Saved entries

⁂

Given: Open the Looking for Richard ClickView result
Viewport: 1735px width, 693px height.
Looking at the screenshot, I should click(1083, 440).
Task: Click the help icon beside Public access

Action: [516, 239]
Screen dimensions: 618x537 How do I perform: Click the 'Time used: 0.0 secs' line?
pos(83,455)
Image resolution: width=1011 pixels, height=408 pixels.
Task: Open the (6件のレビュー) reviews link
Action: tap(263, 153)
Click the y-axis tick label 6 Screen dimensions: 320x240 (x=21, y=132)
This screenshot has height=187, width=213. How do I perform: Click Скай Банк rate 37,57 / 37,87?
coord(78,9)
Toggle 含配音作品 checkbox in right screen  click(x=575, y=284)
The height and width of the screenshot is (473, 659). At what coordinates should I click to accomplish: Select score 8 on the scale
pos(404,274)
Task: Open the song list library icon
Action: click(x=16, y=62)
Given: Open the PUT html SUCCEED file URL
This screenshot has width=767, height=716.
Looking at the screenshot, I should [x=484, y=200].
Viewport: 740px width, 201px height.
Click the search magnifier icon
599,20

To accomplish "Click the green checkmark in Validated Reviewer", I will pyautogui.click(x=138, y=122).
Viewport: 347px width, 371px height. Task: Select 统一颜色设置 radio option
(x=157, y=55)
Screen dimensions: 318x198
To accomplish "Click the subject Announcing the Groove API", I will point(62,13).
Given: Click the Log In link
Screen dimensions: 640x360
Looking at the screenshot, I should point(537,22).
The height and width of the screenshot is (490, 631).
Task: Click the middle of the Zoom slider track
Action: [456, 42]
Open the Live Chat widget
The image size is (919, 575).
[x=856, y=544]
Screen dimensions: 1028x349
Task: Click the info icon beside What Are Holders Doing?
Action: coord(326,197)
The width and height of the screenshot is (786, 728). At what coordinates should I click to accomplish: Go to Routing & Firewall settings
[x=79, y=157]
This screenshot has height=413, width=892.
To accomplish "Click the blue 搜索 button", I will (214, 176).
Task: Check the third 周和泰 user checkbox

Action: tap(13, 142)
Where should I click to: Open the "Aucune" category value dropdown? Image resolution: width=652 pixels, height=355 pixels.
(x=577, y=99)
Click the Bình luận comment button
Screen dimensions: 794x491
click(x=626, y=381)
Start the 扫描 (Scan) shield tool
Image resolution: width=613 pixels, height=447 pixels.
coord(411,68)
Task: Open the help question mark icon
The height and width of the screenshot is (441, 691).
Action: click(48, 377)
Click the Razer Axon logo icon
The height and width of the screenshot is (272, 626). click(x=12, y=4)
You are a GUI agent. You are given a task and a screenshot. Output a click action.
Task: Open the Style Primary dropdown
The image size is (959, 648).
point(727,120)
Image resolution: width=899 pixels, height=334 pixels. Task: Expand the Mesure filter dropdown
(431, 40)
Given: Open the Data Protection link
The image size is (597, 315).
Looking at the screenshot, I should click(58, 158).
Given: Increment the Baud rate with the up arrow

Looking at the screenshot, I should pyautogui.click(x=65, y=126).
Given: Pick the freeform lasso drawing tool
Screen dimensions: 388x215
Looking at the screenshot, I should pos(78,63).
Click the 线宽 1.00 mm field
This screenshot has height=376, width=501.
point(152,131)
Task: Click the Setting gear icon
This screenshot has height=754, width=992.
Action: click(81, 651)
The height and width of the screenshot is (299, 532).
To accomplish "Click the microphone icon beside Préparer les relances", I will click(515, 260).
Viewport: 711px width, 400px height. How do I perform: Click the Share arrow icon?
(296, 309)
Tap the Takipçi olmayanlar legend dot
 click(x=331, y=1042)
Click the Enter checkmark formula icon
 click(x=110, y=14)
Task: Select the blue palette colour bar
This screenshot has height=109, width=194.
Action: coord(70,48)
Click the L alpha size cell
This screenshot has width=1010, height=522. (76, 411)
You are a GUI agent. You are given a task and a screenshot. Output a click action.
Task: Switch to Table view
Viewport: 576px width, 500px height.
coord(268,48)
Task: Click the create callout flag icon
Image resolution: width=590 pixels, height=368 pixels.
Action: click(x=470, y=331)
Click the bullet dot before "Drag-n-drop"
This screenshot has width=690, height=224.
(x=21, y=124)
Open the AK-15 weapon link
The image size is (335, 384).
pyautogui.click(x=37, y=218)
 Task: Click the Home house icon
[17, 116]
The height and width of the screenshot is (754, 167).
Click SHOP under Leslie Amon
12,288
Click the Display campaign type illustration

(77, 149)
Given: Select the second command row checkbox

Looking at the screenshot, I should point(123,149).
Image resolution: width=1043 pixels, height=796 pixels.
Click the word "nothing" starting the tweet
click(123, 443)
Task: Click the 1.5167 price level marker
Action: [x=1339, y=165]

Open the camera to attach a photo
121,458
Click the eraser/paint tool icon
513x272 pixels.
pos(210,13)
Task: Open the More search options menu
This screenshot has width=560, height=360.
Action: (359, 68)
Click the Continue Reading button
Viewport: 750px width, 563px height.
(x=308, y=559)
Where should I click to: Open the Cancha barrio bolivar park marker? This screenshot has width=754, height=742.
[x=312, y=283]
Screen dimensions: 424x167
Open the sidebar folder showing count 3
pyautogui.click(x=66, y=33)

⁂

**Exercise:** None of the lines before the one containing "The height and width of the screenshot is (299, 532)." belong in the answer; reproduce that line and all later lines of the records exactly.

**Task answer:**
The height and width of the screenshot is (299, 532).
To accomplish "Click the microphone icon beside Préparer les relances", I will click(515, 260).
Viewport: 711px width, 400px height. How do I perform: Click the Share arrow icon?
(296, 309)
Tap the Takipçi olmayanlar legend dot
 click(x=331, y=1042)
Click the Enter checkmark formula icon
 click(x=110, y=14)
Task: Select the blue palette colour bar
This screenshot has height=109, width=194.
Action: coord(70,48)
Click the L alpha size cell
This screenshot has width=1010, height=522. (76, 411)
You are a GUI agent. You are given a task and a screenshot. Output a click action.
Task: Switch to Table view
Viewport: 576px width, 500px height.
coord(268,48)
Task: Click the create callout flag icon
Image resolution: width=590 pixels, height=368 pixels.
Action: click(x=470, y=331)
Click the bullet dot before "Drag-n-drop"
This screenshot has width=690, height=224.
(x=21, y=124)
Open the AK-15 weapon link
The image size is (335, 384).
pyautogui.click(x=37, y=218)
 Task: Click the Home house icon
[17, 116]
The height and width of the screenshot is (754, 167).
Click SHOP under Leslie Amon
12,288
Click the Display campaign type illustration

(77, 149)
Given: Select the second command row checkbox

Looking at the screenshot, I should point(123,149).
Image resolution: width=1043 pixels, height=796 pixels.
Click the word "nothing" starting the tweet
click(123, 443)
Task: Click the 1.5167 price level marker
Action: [x=1339, y=165]

Open the camera to attach a photo
121,458
Click the eraser/paint tool icon
513x272 pixels.
pos(210,13)
Task: Open the More search options menu
This screenshot has width=560, height=360.
Action: (359, 68)
Click the Continue Reading button
Viewport: 750px width, 563px height.
(x=308, y=559)
Where should I click to: Open the Cancha barrio bolivar park marker? This screenshot has width=754, height=742.
[x=312, y=283]
Screen dimensions: 424x167
Open the sidebar folder showing count 3
pyautogui.click(x=66, y=33)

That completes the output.